The fixed side end plate (22) is formed in a substantially circular plate shape. The fixed side wrap (23) is formed in the shape of a spiral wall that draws an involute curve, and protrudes from the front surface (the lower surface in this example) of the fixed side panel (22). The outer peripheral wall portion (24) is formed to surround the outer peripheral side of the fixed side wrap (23) and protrudes from the front surface of the fixed side end plate (22). The distal end surface (lower end surface in this example) of the fixed side wrap (23) and the distal end surface of the outer peripheral wall (24) are substantially flush with each other.

A suction port (not shown) is formed in the outer peripheral wall portion (24) of the fixed scroll (21). The intake port communicates with the second casing space (S2). A discharge port (25) is formed in the central portion of the fixed side end plate (22) of the fixed scroll (21) so as to pass through the fixed side end plate (22) in the thickness direction.

The movable scroll (26) has a movable side end plate (27), a movable side wrap (28), and a boss portion (29).

The movable end plate (27) is formed in a substantially circular plate shape. The movable side wrap (28) is formed in the shape of a spiral wall that draws an involute curve, and protrudes from the front surface (the upper surface in this example) of the movable side end plate (27). The boss portion (29) is cylindrical and arranged in the center of the rear surface (lower surface in this example) of the movable end plate (27). The movable scroll wrap (28) of the movable scroll (26) meshes with the fixed scroll wrap (23) of the fixed scroll (21).

With such a configuration, a compression chamber (S20) is formed between the fixed scroll (21) and the orbiting scroll (26). The compression chamber (S20) is a space for compressing fluid. The compression chamber (S20) is configured to compress fluid sucked through the suction pipe, the second casing space (S2), and the suction port, and to discharge the compressed fluid through the discharge port (25).

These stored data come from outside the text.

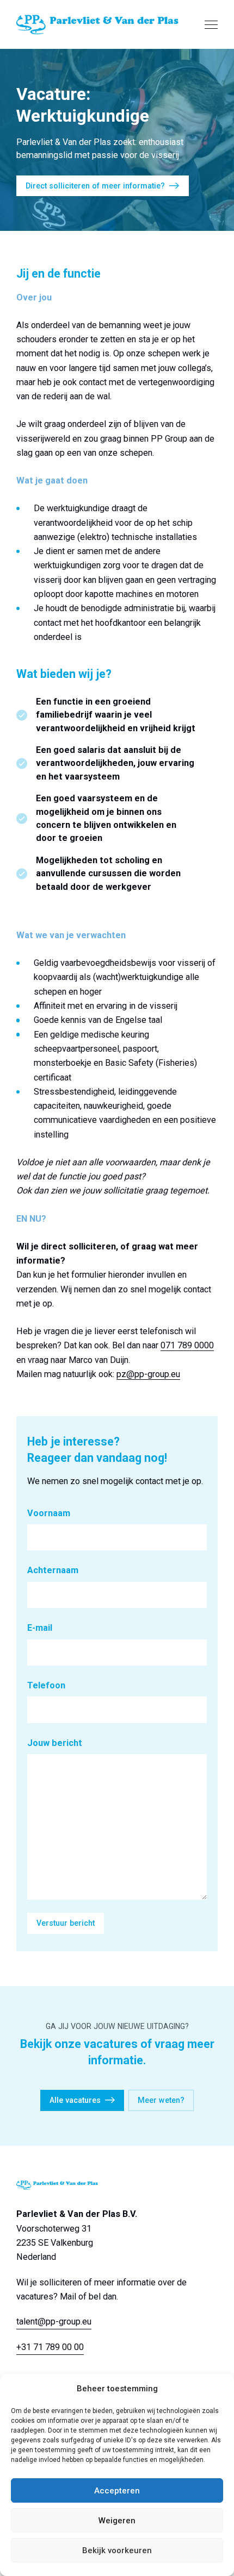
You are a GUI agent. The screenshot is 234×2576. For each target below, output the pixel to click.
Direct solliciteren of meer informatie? (95, 185)
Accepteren (117, 2491)
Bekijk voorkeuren (117, 2550)
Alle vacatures (75, 2100)
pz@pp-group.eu (148, 1374)
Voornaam (48, 1513)
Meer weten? (161, 2100)
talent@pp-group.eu (53, 2321)
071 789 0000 (187, 1345)
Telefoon (46, 1685)
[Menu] (211, 24)
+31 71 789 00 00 (50, 2347)
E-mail (39, 1628)
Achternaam (52, 1570)
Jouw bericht (54, 1743)
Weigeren (117, 2520)
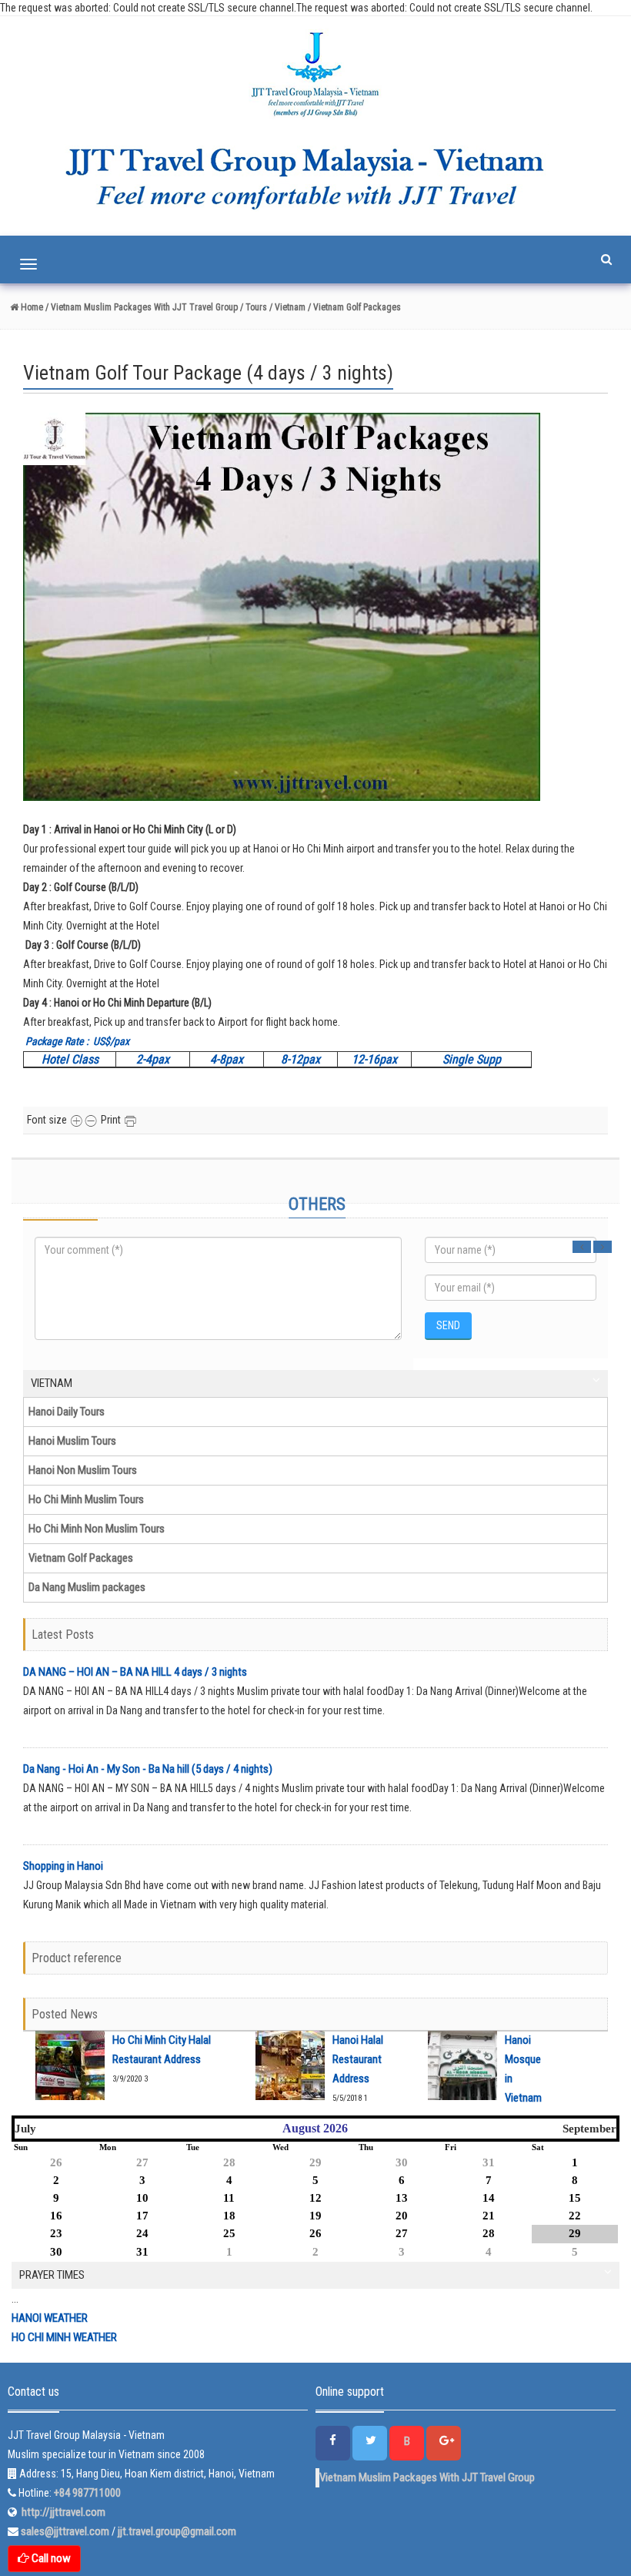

The electric motor (30) is housed in the casing (10) and arranged below the compression mechanism (20). The electric motor (30) has a stator (31) and a rotor (32). The stator (31) is substantially cylindrical and fixed to the casing (10). The rotor (32) is rotatably inserted through the inner circumference of the stator (31). The drive shaft (40) is inserted through and fixed to the inner circumference of the rotor (32).

A drive shaft (40) drives the movable scroll (26). The drive shaft (40) is connected to the movable scroll (26) and rotatably supports the movable scroll (26). The drive shaft (40) has a main shaft portion (41) and an eccentric shaft portion (42). The main shaft (41) extends in the axial direction (vertical direction) of the casing (10). The eccentric shaft (42) is provided at the upper end of the main shaft (41). The outer diameter of the eccentric shaft (42) is smaller than the outer diameter of the main shaft (41). The axis of the eccentric shaft portion (42) is eccentric by a predetermined distance with respect to the axis (41a) (see FIG. 2) of the drive shaft (40). The axial center (41a) of the drive shaft (40) is, more specifically, the axial center (41a) of the main shaft portion (41) of the drive shaft (40). The movable scroll (26) and the drive shaft (40) are connected by inserting the eccentric shaft (42) into the boss (29) of the movable scroll (26).

The floating member (50) presses the movable scroll (26) against the fixed scroll (21). The floating member (50) is formed substantially cylindrical. The floating member (50) has a scroll support portion (51), a bearing portion (53), and a connecting portion (55). The floating member (50) is an example of the support member of the present invention.

The scroll support portion (51) is a substantially cylindrical portion that contacts the back surface of the orbiting scroll (26). The scroll support (51) supports the movable scroll (26). A first annular groove (52) in which an O-ring is accommodated is formed near the lower end of the outer wall of the scroll support portion (51).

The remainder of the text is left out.